Me, I need money too, like I always do. The project, the project, the project. In relative terms, it is almost done, which means it won't be done for months, and we'll get a little money by the end of the year, but not nearly enough. I don't really worry. The project has had it's own weird will to live this whole time, and one way or another it will get finished. But this month I had to dip into my own money to pay the project's bills. Just a couple of hundred dollars, but it scared me.

We've started talking about dancing again. So far, just talk. Niether of us is crazy about the idea, but we are both of us getting to the point where it no longer seems optional, if it ever was really optional. So, we talk. We compare notes. We've heard from this old friend or that one that this club is bad, and that club is bad also. We heard the good manager everyone liked at Sugar's is dead and we hear there is no money anywhere. But they always say that and the only way to find out is just to go. I tell Scarlett pick a day and we'll go together, and if there's no money, there's no money. We'll be the Cool Girls Club and hang out in the locker-room all day long.

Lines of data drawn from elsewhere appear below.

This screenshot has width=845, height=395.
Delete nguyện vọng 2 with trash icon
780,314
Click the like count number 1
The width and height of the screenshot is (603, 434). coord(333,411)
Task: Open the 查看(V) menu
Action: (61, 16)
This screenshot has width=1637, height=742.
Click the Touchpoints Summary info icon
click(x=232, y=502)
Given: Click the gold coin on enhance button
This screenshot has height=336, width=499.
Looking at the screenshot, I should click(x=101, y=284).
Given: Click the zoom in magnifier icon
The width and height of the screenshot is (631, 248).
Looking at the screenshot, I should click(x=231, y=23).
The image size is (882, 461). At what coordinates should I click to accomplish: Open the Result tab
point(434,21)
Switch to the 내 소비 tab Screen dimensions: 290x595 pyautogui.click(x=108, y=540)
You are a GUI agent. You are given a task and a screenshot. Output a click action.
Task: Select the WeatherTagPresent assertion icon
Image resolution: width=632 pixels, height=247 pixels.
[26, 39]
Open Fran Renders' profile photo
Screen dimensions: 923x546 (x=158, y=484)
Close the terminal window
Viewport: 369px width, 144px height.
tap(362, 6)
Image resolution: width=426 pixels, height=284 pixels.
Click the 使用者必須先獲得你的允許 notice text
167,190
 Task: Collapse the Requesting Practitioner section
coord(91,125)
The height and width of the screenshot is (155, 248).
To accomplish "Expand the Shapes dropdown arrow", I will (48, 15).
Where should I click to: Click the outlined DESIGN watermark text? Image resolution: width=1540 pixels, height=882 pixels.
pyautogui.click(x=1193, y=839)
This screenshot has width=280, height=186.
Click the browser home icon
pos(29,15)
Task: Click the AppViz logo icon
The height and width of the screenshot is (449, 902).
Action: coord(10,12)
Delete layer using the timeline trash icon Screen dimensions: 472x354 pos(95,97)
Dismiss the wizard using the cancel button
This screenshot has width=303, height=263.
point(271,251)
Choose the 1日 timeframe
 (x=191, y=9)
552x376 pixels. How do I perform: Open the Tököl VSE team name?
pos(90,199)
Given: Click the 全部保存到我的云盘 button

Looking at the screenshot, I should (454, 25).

Scarlett sighs. "I'd like to be feeling better when I go back," she says. "I want to go in feeling a little sassy, not all sad and used-up." Early in the fall some pretty boy blew through town and broke Scarlett's heart. Dancing with a broken heart is no fun. I'm not entirely sad to see it, though, because I remember a time when Scarlett wouldn't have unbent her heart to break.

I say maybe she'll find her sass again when she hits the stage. Maybe she'll find it because she has to. "Maybe," she says. She looks down, starts drawing her finger through a little pool of spilled coffee, making x's and swirls. "Do you ever feel're done with dancing, but dancing isn't done with you? Do you know what I mean?"

I nod. Because yes, I know what she means.

"I think maybe," she says, picking her words out one by one, "Maybe, you have certain experiences when you're younger, so that, you know, you end up knowing things most people, maybe, wouldn't even want to know. But since you already do know, you think, I should learn from this. I should just go forward, because I can't go back. I can't not know."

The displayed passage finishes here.